*Text block*:
REFERENCE_FASTA: A reference genome fasta (e.g. human_g1k_v37.fasta)

REF_BUILD: The reference build (e.g. 37 or 38)

Optional parameters:

GTF: A gencode GTF file to annotate SVs consequences (e.g. gencode.v38lift37.annotation.nochr.gtf.gz). Based on these genic annotations, the impact of each SVs can be defined as Loss of Function (LOF), Intragenic Exonic Duplication (DUP_LOF), Whole-Gene Copy Gain (COPY_GAIN), and Whole-Gene Inversion (INV_SPAN), as described at the gnomAD-SV consortium.

ANNOTATION_BED: List of paths to BED files with custom annotations to be used for annotation of SVs. These BED file requires the following columns (chr, start, end, element_name). SVs overlapping coordinates described in any BED file will be indicated by the element_name appended to the INFO field.

SV_PANEL: Path to a VCF file with SVs to be included in the genotyping step in addition to the discovered SVs

TMP_DIR: Path to a temporary folder to be used by tools, if not the default /tmp

3. Installation

3.1 Requirements:

The mandatory requirements are a Linux environment with Python and Git. The pipeline uses Conda environments to centralize all the tool management, but it can be easily customizable to include different tools and methods, not necessarily distributed by Anaconda (and derivatives).

This step can be ignored if Anaconda is already installed in the system.

*Required action*: Echo the text on the structural variant pipeline exactly, from "3. Installation" up to and including "Anaconda (and derivatives).". The lines that come next have no connection to the text above.

*Information supplied*:
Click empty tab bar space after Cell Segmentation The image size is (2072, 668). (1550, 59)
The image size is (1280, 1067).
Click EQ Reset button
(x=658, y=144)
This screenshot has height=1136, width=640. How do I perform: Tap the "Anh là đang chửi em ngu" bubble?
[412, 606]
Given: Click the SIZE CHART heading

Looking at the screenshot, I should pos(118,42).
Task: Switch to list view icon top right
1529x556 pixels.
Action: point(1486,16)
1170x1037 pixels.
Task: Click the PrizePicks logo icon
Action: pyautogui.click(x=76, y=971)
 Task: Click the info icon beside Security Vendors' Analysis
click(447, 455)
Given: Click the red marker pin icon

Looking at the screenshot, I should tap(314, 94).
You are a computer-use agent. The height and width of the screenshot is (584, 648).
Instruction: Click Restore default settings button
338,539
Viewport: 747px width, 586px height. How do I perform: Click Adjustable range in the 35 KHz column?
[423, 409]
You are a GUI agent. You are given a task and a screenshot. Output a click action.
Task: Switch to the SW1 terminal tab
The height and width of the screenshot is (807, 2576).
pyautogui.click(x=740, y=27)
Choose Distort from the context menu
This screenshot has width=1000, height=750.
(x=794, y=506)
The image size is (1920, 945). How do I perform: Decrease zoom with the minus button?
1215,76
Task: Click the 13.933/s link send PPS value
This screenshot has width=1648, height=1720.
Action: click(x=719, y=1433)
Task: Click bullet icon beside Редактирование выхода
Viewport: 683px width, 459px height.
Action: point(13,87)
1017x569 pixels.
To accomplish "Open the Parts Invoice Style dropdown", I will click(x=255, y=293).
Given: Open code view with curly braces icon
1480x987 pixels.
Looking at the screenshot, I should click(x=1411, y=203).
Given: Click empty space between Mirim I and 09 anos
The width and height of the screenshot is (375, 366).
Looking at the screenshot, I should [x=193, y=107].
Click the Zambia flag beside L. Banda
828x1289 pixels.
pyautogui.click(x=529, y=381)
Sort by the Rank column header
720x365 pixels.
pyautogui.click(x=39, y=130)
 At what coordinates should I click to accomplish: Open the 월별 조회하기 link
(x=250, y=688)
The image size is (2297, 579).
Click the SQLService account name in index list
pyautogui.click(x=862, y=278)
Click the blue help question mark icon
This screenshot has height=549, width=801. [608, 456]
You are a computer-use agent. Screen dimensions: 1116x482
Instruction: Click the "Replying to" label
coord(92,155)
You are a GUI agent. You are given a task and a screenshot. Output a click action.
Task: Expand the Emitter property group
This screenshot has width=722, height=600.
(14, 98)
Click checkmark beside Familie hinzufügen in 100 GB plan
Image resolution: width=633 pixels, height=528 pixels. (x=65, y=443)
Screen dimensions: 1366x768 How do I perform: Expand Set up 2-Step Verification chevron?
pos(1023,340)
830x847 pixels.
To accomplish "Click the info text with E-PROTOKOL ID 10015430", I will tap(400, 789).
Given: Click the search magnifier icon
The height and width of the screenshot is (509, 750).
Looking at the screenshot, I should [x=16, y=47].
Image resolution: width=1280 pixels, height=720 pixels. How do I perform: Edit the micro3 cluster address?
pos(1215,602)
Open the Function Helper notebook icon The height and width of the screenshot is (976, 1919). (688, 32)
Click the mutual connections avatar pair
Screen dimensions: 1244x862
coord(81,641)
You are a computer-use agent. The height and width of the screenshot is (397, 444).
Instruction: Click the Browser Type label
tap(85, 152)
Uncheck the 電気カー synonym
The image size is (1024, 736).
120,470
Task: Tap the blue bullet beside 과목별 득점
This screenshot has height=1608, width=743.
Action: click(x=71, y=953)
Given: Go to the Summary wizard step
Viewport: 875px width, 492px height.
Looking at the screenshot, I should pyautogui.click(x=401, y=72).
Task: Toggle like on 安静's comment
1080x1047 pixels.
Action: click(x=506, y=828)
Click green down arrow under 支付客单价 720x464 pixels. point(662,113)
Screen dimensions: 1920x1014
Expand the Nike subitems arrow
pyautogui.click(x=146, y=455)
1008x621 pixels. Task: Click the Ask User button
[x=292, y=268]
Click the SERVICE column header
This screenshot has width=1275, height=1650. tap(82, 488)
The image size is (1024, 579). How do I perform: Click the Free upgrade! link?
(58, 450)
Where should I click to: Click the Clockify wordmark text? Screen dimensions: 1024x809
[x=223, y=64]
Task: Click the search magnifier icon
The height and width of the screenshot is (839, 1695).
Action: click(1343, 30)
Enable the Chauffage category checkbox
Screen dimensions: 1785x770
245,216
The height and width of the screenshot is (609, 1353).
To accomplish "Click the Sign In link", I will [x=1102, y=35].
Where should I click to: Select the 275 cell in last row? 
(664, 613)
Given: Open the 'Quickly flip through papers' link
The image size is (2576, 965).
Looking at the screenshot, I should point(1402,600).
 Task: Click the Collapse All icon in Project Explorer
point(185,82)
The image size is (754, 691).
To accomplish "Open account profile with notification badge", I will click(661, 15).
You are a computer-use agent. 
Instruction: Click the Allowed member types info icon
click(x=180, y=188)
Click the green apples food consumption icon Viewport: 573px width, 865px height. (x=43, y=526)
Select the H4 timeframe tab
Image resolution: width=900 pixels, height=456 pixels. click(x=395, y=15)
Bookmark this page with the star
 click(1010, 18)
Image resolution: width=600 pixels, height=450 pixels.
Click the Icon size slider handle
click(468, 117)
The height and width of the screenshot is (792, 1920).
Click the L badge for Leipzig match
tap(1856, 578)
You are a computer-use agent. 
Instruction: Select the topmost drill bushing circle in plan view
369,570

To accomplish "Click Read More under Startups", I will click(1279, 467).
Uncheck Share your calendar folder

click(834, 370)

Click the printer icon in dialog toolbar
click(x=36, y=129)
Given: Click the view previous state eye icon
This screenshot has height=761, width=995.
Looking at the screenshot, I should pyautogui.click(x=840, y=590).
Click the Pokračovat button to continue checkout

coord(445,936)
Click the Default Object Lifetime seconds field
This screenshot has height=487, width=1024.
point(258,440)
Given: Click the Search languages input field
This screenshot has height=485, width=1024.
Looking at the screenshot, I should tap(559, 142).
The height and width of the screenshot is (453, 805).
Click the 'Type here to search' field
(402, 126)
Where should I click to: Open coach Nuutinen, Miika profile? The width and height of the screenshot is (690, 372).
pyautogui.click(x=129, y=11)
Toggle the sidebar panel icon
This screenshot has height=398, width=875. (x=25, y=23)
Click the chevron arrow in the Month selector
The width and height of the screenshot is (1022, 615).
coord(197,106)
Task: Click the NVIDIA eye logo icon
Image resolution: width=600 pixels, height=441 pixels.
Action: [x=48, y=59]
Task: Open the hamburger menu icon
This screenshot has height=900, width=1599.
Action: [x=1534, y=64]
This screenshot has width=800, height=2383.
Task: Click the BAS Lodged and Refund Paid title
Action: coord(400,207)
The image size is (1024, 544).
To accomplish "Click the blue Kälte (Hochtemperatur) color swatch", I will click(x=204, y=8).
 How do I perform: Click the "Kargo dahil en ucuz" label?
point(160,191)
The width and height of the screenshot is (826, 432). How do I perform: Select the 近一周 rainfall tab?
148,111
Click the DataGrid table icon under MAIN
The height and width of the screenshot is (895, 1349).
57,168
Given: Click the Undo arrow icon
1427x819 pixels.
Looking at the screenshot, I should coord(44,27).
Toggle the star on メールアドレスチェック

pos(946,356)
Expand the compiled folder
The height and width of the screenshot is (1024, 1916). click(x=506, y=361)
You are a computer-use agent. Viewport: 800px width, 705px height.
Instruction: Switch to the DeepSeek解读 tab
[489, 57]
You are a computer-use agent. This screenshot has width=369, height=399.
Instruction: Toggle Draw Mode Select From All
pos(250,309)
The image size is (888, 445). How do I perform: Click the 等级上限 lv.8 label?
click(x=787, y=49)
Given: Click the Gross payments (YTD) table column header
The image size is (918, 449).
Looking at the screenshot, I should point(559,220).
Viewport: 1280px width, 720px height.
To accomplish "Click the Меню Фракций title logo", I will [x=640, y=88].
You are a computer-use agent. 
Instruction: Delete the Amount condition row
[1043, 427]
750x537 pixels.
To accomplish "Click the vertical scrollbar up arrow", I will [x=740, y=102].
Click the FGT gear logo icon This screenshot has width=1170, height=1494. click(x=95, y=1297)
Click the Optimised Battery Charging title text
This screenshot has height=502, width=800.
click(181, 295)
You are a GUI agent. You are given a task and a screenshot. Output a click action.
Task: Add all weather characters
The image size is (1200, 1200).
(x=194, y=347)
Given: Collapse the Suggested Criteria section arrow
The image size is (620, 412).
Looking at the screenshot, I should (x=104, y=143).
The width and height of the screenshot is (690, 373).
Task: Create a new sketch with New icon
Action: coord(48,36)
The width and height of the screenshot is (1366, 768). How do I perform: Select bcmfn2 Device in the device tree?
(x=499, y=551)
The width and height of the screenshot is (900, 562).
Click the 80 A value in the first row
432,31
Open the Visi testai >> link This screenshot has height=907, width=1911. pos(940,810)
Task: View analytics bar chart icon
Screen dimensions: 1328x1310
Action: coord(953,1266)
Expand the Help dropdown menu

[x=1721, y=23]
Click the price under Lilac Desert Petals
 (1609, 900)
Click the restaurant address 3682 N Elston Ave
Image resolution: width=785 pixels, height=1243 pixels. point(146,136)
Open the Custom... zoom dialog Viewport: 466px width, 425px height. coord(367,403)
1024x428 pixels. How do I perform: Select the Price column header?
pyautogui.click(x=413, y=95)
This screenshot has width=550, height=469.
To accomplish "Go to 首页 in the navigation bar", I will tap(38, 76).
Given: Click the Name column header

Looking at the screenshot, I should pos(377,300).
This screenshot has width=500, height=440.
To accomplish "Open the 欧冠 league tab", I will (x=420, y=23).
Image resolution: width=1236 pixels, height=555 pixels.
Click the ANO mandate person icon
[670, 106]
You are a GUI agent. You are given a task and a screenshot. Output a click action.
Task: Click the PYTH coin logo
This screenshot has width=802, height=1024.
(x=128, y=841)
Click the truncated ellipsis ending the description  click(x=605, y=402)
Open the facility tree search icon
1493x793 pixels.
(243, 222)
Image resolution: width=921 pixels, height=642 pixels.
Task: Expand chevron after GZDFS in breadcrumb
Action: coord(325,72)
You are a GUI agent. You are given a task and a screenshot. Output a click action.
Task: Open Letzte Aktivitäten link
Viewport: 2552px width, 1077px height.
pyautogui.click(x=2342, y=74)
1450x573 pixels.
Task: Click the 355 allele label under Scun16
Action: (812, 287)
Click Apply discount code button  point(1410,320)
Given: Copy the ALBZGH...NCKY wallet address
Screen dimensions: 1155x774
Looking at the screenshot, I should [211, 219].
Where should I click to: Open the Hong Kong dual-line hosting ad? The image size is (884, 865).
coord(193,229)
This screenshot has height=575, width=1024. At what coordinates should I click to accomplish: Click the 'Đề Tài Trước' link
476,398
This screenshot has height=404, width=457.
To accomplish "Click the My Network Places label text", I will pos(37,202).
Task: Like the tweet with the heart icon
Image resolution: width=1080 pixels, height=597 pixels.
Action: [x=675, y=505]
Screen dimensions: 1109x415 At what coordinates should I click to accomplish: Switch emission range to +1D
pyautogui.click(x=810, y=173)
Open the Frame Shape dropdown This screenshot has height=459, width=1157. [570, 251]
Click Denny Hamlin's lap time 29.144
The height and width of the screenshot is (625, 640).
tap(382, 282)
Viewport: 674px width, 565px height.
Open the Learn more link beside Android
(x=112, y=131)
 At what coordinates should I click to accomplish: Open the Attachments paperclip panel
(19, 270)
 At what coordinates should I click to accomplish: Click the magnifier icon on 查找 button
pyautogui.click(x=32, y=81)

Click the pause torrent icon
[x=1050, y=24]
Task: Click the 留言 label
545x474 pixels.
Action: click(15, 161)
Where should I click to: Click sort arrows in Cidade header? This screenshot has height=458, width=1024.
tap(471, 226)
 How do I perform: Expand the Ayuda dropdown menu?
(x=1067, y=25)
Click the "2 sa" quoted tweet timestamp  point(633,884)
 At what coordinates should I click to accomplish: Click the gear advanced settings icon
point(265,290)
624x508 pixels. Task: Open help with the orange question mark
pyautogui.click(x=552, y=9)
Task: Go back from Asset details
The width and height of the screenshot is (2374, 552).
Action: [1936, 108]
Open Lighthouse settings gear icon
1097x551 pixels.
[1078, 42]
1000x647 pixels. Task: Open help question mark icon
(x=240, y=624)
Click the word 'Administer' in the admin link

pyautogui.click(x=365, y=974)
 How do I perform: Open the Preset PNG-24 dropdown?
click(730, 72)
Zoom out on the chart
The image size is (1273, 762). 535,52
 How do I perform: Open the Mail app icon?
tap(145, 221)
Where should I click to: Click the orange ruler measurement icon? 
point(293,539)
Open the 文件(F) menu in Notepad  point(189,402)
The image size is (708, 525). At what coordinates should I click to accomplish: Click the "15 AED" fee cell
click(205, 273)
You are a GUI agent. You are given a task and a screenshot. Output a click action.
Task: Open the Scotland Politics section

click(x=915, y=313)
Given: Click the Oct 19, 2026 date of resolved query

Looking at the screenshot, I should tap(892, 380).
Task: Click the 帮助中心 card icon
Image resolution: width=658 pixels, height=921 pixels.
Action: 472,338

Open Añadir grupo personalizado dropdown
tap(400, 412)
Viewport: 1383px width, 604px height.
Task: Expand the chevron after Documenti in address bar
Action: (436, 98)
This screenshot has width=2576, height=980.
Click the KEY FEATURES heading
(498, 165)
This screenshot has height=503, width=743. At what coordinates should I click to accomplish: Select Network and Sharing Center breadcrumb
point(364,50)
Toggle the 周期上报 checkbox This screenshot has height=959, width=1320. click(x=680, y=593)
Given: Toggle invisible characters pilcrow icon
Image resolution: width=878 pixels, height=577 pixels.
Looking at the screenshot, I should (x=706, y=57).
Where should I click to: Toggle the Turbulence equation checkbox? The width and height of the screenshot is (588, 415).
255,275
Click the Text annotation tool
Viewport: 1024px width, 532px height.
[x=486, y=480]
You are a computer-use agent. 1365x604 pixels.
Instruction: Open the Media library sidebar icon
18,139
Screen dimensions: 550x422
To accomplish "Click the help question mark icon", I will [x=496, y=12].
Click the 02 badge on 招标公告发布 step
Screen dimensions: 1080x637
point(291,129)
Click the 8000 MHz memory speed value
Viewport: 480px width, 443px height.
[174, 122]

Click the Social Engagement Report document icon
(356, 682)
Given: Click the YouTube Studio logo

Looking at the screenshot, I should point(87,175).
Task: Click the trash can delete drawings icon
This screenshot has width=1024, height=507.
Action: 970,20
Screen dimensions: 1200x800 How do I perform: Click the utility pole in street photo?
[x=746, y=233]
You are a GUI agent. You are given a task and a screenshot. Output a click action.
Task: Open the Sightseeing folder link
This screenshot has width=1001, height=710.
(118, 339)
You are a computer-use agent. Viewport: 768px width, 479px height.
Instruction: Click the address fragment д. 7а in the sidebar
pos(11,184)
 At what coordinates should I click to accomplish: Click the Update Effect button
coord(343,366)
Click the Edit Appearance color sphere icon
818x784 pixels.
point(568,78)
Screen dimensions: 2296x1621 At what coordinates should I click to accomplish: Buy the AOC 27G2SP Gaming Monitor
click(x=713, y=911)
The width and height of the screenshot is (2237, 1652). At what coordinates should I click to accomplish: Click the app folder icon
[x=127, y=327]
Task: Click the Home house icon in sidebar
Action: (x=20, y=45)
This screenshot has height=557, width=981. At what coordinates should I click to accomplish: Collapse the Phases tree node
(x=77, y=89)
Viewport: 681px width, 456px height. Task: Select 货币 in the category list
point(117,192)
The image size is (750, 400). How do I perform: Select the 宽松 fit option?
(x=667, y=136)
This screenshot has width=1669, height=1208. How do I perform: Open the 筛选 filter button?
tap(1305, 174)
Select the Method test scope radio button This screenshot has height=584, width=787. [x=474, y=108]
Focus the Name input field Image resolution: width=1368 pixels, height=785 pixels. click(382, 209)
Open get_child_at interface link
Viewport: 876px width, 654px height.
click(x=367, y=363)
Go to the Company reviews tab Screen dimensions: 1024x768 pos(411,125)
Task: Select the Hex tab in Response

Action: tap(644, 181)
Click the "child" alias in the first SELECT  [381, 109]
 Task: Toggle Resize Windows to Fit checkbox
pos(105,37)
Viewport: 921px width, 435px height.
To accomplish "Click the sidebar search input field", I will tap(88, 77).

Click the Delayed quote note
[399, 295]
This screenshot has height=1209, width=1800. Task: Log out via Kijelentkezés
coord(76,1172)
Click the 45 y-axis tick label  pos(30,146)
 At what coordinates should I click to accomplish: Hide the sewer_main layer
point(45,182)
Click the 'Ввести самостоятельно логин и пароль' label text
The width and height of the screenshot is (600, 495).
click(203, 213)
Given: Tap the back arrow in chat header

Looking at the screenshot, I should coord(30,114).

*Completed exercise*:
3. Installation

3.1 Requirements:

The mandatory requirements are a Linux environment with Python and Git. The pipeline uses Conda environments to centralize all the tool management, but it can be easily customizable to include different tools and methods, not necessarily distributed by Anaconda (and derivatives).